Auch der Schweizerische Friedensrat (SFR) hat sich an der Vernehmlassung beteiligt. Wir haben das Schwergewicht auf Grundsatzfragen gelegt, denn das "Armeeleitbild XXI stützt sich auf den Bericht Sicherheit durch Kooperation (Sicherheitspolitischer Bericht 2000) ab, der im Titel zwar eine längst überfällige Neuorientierung der schweizerischen Sicherheitspolitik signalisiert, dessen grösster Mangel aber darin besteht, dass diese nicht wirklich vollzogen wird." Wir fordern deshalb zuerst "die Klärung, welche Ziele mit welchen Kooperationen erreicht werden sollen und können".
Aus unserer Sicht geht es um die Abkehr vom militärischen Sicherheitsdenken und die Ausrichtung auf das Prinzip der kollektiven Sicherheit: "Nicht die ausschliessliche und ausschliessende Sicherheit für ein Land oder Bündnis ist das Ziel, sondern der Aufbau eines Systems des friedlichen Zusammenlebens für alle Länder, Völker und Menschen. Mit diesem Ziel wurde am Ende des 2. Weltkrieges die UNO gegründet." Darauf ist die schweizerische Friedens- und Sicherheitspolitik auszurichten.
Aber selbstverständlich geht es auch um die Frage, welche Kooperationen die Schweiz auf europäischer Ebene eingehen soll. Dabei ist die Schlüsselfrage aus unserer Sicht, wie sich die "Europäische Sicherheits- und Verteidigungspolitik" (ESVP) entwickelt: " ob es ein hierarchisches Gefälle von der NATO zur ESVP geben wird und vor allem, ob sich die ESVP in Richtung eines Militärbündnisses oder einer Militärmacht entwickelt, oder ob sie sich als Instrument zur Umsetzung der kollektiven Sicherheit im Rahmen der UNO versteht. Diese Fragen zur Ausrichtung der europäischen Sicherheitspolitik sind in den nächsten Jahren zu klären. Wenn die Schweiz in diesen Fragen Einfluss nehmen will, so muss sie sich um den Beitritt zur EU bemühen, und zwar nicht irgendwann nach 2010, sondern so bald wie möglich."

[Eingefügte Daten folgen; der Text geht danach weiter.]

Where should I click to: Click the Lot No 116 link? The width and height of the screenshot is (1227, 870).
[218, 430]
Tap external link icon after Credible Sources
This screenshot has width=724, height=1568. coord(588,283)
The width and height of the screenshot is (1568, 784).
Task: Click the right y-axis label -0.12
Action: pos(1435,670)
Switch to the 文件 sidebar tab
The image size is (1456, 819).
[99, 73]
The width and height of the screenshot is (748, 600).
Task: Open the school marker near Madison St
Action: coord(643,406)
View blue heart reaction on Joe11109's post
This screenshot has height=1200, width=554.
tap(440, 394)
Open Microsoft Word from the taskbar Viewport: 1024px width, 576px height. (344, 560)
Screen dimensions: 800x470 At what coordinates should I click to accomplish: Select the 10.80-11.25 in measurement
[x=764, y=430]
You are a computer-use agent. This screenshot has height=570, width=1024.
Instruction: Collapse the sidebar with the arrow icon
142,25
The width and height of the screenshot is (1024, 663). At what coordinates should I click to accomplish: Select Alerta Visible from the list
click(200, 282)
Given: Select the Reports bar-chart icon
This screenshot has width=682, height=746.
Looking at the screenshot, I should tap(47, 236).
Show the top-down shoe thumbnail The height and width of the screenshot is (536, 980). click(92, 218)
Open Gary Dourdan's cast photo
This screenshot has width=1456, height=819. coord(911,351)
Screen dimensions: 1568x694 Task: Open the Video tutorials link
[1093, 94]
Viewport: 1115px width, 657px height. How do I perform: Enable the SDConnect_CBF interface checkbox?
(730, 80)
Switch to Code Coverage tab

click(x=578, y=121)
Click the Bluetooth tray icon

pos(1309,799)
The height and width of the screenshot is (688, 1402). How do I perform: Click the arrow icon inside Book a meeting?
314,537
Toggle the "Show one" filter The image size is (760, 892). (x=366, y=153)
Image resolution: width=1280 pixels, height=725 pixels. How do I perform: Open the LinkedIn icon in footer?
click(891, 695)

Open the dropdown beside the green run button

Die offiziellen Unterlagen zu den Vernehmlassungen sind auf der Homepage des Bundes, die Stellungnahmen der Parteien und des SFR auf den entsprechenden Seiten zu finden:
VBS www.vbs.admin.ch/internet/d/armee/PUB/alb/INDEX.HTM
CVP www.cvp.ch/deutsch/aktuell/text-detail.asp?contentid=964
SVP www.svp.ch/vernehmlassungen/default.htm
SFR www.friedensrat.ch/aktuell.htm
*Ruedi Tobler ist Präsident des Schweizerischen Friedensrates und hat massgeblich an dessen Vernehmlassungen zu "Armee XXI" und Bevölkerungsschutz mitgearbeitet.Gleichzeitig mit der "Armee XXI" lief die Vernehmlassung zum "Leitbild Bevölkerungsschutz", praktisch unbeachtet von der Öffentlichkeit. Das offizielle Projekt ist zwar viel stärker auf zivile Katastrophen als bisher ausgerichtet. Dennoch soll für den Zivilschutz sowohl die Dienst- wie die private Bunkerbaupflicht aufrecht erhalten werden. Die SPS und der Schweizerische Friedensrat fordern dezidiert die Abschaffung des Zivilschutzes. Dem gegenüber möchte die CVP, dass "die Frage eines umfassenden Dienstpflichtsystems erneut geprüft werden sollte". Die Positionen für die Auseinandersetzung um Wehr- und Dienstpflicht sind also bezogen.